Key Updates
General
- Support for ONNX 1.11 with opset 16
- Updated protobuf version to 3.18.x
- Enable usage of Mimalloc (details)
- Transformer model helper scripts
- On Windows, error strings in OrtStatus are now encoded in UTF-8. When you need to print it out to screen, first convert it to a wide char string by using the MultiByteToWideChar Windows API.
Performance
- Memory utilization related performance improvements (e.g. elimination of vectors for small dims)
- Performance variance stability improvement through dynamic cost model session option (details)

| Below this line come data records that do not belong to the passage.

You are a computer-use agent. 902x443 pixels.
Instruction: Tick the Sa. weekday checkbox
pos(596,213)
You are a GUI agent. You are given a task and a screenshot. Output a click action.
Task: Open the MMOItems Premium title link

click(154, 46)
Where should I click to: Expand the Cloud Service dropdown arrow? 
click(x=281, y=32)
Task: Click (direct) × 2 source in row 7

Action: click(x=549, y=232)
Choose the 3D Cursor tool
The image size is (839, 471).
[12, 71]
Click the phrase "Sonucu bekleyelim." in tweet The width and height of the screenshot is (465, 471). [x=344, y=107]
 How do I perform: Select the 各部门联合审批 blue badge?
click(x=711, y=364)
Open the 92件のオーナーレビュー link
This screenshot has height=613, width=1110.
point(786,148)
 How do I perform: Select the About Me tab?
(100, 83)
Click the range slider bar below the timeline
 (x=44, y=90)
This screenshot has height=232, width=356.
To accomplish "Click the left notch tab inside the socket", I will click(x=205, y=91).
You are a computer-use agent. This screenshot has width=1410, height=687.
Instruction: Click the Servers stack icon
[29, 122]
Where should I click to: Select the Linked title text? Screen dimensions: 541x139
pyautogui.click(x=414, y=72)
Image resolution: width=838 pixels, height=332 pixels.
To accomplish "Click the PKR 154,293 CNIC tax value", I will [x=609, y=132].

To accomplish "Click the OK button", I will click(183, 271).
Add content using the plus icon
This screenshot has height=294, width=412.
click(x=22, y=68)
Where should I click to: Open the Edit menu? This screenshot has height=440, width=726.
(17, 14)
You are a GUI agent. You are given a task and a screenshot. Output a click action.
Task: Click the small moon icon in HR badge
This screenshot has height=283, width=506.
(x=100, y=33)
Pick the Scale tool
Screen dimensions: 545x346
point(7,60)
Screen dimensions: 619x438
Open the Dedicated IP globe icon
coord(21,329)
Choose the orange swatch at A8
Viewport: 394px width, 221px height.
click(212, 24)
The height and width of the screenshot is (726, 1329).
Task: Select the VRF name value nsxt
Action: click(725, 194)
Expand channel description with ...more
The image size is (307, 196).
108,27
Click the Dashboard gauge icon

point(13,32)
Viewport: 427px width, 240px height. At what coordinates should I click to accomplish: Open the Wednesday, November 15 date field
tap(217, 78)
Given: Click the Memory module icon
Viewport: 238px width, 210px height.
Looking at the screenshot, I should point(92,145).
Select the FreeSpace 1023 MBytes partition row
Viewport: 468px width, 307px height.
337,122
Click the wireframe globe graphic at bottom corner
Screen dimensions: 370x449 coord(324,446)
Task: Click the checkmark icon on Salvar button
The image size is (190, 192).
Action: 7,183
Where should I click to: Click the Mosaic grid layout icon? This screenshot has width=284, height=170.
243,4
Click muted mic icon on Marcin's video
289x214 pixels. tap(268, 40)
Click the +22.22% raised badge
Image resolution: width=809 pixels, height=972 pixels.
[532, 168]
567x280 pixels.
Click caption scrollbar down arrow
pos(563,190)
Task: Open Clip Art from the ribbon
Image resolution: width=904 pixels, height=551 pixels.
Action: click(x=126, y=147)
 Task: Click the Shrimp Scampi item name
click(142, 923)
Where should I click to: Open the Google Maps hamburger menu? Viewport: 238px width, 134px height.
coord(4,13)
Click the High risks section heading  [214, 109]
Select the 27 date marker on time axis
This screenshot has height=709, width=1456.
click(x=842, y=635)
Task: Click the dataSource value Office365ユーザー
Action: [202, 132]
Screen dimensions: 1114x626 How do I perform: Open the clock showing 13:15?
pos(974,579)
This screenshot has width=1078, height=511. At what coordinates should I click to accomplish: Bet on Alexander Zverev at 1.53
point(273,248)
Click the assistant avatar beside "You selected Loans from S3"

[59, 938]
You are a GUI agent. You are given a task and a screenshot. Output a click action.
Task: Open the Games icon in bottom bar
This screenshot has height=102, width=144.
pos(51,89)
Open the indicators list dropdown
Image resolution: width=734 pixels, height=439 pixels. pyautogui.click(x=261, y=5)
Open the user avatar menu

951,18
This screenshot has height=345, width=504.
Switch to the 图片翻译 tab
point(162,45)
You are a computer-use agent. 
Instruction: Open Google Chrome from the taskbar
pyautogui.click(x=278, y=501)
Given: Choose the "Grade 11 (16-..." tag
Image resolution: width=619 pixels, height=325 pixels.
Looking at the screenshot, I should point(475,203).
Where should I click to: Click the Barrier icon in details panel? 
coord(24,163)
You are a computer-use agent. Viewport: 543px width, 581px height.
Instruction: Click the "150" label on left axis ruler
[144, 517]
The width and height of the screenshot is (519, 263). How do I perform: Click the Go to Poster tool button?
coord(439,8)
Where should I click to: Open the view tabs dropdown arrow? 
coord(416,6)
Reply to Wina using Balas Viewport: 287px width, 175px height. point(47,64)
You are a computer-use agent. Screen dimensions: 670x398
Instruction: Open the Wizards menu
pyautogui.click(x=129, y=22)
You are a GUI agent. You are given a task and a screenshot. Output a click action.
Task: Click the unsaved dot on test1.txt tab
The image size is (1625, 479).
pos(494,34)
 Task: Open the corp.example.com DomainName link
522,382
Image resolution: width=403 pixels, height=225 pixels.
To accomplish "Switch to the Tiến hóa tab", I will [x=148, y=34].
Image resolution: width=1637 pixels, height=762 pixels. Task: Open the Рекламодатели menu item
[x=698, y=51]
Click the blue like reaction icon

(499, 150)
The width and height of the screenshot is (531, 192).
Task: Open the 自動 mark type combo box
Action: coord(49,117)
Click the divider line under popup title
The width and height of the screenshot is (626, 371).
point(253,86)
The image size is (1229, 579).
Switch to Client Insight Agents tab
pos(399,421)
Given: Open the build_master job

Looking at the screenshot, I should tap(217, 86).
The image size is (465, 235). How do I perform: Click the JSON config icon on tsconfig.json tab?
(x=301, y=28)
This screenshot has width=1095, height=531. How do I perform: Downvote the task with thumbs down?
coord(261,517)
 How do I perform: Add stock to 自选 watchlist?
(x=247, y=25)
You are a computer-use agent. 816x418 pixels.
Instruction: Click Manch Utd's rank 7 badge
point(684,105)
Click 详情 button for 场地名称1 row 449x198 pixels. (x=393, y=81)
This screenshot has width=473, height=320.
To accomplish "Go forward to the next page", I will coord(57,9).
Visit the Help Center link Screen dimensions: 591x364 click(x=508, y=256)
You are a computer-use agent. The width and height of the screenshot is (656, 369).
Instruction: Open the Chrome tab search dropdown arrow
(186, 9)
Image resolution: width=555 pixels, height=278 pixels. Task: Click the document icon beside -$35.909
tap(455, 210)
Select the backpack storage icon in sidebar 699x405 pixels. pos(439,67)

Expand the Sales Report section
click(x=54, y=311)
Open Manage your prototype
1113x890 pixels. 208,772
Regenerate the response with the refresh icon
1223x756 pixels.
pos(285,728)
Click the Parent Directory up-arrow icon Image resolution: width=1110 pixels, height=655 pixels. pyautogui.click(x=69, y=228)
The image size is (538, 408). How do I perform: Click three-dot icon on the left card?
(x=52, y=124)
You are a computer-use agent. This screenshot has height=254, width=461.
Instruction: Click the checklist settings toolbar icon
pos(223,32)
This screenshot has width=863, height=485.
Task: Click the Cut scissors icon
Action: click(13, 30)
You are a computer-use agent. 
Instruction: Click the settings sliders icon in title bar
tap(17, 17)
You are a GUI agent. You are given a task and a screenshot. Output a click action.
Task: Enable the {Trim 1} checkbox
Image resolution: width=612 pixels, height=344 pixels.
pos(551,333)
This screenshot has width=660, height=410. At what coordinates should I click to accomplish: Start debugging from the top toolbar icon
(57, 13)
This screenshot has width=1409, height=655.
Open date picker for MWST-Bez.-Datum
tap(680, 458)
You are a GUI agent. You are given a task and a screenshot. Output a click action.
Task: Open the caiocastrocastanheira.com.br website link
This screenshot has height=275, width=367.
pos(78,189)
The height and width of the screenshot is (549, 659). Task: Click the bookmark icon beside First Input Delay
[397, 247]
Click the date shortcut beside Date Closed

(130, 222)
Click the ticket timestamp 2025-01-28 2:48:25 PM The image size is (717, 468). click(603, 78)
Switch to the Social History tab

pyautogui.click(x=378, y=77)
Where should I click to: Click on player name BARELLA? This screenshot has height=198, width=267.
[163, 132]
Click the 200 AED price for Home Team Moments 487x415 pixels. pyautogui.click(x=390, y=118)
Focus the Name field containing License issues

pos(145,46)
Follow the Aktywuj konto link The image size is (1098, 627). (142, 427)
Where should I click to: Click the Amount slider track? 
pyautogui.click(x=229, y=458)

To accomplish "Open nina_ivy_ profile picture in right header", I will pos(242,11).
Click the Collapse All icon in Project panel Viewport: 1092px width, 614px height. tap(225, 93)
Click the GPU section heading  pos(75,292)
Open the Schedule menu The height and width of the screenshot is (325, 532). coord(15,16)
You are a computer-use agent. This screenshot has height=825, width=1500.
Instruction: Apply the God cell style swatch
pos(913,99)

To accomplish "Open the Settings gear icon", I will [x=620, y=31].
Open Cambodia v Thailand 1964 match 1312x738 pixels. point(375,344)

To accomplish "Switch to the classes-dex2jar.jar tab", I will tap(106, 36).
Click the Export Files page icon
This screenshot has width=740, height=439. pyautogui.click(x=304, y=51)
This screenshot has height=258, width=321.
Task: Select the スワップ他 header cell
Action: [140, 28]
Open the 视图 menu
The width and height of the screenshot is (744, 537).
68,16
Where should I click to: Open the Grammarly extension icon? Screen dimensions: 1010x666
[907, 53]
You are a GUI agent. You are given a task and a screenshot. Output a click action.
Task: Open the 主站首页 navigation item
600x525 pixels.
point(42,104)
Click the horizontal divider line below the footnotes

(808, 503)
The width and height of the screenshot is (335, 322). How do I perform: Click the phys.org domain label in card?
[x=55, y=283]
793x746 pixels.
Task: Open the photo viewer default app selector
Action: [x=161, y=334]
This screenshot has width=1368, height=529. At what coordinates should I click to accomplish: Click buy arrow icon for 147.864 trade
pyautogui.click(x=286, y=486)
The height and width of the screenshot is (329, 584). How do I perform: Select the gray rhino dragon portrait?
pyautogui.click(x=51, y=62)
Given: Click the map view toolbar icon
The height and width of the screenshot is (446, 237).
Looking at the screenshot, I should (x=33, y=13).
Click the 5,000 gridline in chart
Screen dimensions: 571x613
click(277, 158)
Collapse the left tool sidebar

- New quantization data format support: S8S8 in QDQ format
- Added s8s8 kernels for ARM64
- Support to convert s8s8 to u8s8 automatically for x64
- Improved performance on ARM64 for quantized CNN model through:
- New kernels for quantized depthwise Conv
- Improved symmetrically quantized Conv by leveraging indirect buffer
- New Gemm kernels for symmetric quantized Conv and MatMul
- General quantization improvements, including new quantized operators (Resize, ArgMax) and quantization tool updates
API
- Java: Only a single OrtEnv can be created in any given execution of the JVM. Previously, the environment could be closed completely and a fresh one could be created with different parameters (e.g. global thread pool, or logging level) (details)
Packages
- Nuget packages
- C# packages now tested with .NET 5. .NET Core 2.1 support is deprecated as it has reached end of life support on August 21, 2021. We will closely follow .NET's support policy
- Removed PDB files. These are attached as release artifacts below.
- Pypi packages
- Python 3.6 is deprecated as it has reached EOL December 2021. Supported Python versions: 3.7-3.9
- Note: Mac M1 builds are not yet available in pypi but can be built from source
- OnnxRuntime with OpenVINO support available at https://pypi.org/project/onnxruntime-openvino/1.11.0/
Execution Providers
- CUDA
- Enable CUDA provider option configuration for C# to support workspace size configuration from and fix binary compatibility of CUDAProviderOptions C API
- Preview support for CUDA Graphs (details)
- TensorRT
- TRT 8.2.3 support
- Memory footprint optimizations
- Support protobuf >= 3.11
- Updated flatbuffers version to 2.0
- Misc Bug Fixes
- DirectML
- Updated more operators to opset 13 (QuantizeLinear, DequantizeLinear, ReduceSum, Split, Squeeze, Unsqueeze, ReduceSum).
- OpenVINO
- OpenVINO™ version upgraded to 2022.1.0 - biggest OpenVINO™ upgrade in 3.5 years. This provides functional bug fixes, API Change 2.0 and capability changes from the previous 2021.4.2 LTS release.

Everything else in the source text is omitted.